Sales of organic baby spinach have held steady, and it continues to be popular at foodservice, he said.
Del Monte Fresh Produce NA Inc., Coral Gables, Fla., continues to expand its product offerings to meet the demands of consumers who prefer organic produce, including avocados and bananas, said Dennis Christou, vice president of marketing.
“We supply different offerings to different segments or venues,” he said. “For instance, organic avocados are sold to two of the casual dining chains we supply.”
Demand for Arcadian Harvest Organic from Mann Packing Co. Inc., Salinas, Calif., continues to grow, said Gina Nucci, director of corporate marketing.

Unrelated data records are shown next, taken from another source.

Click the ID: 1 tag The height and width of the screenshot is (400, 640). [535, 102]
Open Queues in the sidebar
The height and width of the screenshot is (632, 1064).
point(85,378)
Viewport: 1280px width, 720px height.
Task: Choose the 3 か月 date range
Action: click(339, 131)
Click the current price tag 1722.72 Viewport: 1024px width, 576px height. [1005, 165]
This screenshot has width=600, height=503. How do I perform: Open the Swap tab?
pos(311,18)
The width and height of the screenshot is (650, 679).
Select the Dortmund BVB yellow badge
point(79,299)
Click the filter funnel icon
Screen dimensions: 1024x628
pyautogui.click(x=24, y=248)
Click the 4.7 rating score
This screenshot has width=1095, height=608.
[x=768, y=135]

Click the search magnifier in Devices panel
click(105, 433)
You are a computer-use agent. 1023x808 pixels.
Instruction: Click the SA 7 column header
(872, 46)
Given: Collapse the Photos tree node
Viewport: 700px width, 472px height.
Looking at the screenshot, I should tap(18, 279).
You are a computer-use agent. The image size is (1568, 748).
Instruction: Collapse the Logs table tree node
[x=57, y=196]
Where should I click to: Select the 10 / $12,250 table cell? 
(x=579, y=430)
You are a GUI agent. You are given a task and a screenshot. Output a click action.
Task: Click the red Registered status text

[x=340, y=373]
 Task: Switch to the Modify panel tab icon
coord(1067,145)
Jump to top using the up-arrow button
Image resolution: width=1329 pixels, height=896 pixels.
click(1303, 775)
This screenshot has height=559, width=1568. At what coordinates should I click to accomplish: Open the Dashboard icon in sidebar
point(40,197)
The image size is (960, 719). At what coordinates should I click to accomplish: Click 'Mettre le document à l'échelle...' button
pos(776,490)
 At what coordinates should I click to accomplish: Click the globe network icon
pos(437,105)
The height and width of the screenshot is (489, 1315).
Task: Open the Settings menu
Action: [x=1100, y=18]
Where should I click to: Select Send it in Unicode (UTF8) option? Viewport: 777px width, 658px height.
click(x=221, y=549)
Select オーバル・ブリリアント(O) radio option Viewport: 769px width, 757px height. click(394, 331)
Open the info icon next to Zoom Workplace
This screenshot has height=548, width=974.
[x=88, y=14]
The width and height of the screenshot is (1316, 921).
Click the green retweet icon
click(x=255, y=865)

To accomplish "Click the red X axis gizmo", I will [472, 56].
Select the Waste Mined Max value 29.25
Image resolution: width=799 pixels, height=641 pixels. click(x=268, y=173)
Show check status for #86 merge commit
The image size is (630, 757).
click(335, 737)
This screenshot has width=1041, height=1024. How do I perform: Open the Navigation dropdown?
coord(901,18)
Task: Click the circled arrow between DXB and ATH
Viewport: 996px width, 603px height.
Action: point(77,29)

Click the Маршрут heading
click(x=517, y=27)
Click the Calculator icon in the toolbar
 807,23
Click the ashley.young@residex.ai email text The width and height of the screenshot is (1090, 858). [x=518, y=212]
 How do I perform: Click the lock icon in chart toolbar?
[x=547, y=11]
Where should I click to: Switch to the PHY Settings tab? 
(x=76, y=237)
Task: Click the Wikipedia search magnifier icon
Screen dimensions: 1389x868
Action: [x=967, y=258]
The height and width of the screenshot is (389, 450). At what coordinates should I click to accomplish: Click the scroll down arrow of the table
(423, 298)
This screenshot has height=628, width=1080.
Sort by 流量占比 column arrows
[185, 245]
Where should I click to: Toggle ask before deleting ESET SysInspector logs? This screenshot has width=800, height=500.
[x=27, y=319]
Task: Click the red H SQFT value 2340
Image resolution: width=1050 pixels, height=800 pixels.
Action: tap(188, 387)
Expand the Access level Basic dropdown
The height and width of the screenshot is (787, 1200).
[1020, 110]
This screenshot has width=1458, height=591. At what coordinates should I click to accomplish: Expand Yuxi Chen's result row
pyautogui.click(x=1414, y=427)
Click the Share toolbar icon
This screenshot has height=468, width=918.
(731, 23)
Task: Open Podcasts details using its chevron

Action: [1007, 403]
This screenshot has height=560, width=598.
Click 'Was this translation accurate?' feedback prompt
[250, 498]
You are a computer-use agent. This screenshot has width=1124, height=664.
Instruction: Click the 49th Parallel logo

The product is particularly popular at universities and organic-focused restaurants as well as retailers, like Whole Foods salad bars, she said.
Arcadian Harvest Organic, available year-round, combines four lettuce varieties, like green leaf, red leaf, tangos, lollo rosa, batavia and oak leaf, according to the company’s website.
In the avocado category, Robb Bertels, vice president of marketing for Mission Produce Inc., Oxnard, Calif., said there currently is a “little bit of demand” for organic product at foodservice, especially from specialty restaurants. But he said demand seems to be growing.
“Millennials have a certain passion for organic,” he said, so he expects that trend to result in increased organic sales.
Mission Produce ships organic avocados in white boxes with purple accents so that the product stands out in distribution centers or storage areas, he said, distinguishing it from boxes of conventional fruit.
D’Arrigo Bros. Co., Salinas, Calif., offers organic versions of its Andy Boy romaine hearts and Andy Boy broccoli rabe, said Claudia Pizarro-Villalobos, director of marketing and culinary.
Andy Boy organic romaine hearts come in cartons of 12 three-count packs and seven six-count packs, and Andy Boy organic broccoli rabe comes in 1-pound bunches.